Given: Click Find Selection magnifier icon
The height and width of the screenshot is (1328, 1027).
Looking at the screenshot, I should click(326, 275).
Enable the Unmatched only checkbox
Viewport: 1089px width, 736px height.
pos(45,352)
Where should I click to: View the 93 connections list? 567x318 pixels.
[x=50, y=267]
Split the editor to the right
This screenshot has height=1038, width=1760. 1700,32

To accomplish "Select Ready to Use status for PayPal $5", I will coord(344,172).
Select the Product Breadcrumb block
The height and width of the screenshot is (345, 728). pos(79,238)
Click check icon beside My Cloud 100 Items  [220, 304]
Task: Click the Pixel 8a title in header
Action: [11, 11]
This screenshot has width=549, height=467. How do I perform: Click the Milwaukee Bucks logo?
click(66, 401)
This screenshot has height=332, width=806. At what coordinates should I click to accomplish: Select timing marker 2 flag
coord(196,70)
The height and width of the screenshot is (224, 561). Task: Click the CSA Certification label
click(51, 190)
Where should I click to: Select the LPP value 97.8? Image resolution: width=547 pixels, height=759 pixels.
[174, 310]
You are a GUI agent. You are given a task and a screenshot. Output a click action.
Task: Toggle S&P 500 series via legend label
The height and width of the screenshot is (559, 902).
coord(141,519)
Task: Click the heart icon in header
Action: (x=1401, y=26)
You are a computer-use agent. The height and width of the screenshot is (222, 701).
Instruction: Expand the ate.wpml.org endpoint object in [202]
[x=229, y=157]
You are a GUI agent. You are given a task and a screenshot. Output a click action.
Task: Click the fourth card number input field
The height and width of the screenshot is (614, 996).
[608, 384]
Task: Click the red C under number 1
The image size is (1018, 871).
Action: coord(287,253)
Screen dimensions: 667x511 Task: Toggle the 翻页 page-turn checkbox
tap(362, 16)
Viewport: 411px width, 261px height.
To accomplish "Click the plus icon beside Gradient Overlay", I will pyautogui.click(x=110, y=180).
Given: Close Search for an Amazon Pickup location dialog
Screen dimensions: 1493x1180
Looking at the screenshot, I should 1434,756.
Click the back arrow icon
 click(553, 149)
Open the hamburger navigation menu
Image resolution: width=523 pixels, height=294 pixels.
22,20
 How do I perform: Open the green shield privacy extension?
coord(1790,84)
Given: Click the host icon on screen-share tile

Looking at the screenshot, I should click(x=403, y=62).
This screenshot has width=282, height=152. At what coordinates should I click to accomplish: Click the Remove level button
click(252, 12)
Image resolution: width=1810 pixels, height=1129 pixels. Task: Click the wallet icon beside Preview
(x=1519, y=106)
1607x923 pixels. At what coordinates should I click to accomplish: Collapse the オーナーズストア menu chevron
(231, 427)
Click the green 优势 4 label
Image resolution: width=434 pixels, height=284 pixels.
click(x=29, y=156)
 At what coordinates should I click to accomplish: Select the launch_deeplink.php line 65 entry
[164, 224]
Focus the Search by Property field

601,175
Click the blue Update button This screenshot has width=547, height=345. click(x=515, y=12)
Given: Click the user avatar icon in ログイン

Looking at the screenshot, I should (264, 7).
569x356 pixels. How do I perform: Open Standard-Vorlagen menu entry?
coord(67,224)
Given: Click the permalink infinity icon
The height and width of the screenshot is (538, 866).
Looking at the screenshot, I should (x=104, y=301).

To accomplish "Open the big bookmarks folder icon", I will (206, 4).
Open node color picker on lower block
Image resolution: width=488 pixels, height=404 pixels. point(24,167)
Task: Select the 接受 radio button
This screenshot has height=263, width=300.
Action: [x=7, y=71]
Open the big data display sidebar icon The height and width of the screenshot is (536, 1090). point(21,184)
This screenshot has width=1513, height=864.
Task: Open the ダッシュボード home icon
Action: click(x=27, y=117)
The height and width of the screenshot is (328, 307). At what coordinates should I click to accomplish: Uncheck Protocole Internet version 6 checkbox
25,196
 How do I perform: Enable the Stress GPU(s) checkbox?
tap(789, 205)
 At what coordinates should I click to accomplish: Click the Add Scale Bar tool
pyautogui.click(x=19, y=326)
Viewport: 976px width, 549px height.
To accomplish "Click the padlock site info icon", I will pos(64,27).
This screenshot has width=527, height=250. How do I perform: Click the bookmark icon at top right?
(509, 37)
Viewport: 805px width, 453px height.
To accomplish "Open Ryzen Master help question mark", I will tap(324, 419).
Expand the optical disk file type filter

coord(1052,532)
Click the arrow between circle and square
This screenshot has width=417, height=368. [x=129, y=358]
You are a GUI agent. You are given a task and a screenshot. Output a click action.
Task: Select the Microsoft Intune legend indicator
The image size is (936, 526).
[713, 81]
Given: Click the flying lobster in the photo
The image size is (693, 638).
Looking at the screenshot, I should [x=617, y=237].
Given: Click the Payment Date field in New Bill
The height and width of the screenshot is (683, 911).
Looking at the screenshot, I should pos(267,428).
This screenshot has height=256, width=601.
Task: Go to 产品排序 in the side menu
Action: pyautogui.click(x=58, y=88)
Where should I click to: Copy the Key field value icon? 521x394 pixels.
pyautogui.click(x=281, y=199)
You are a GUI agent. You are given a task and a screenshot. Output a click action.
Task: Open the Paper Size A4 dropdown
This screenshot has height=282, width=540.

_Exercise aim_. Please reproduce the lines of the listing above, beginning at the line that contains "Open node color picker on lower block" and stopping after the line that contains "Action: [x=7, y=71]".

_Task solution_.
Open node color picker on lower block
Image resolution: width=488 pixels, height=404 pixels. point(24,167)
Task: Select the 接受 radio button
This screenshot has height=263, width=300.
Action: [x=7, y=71]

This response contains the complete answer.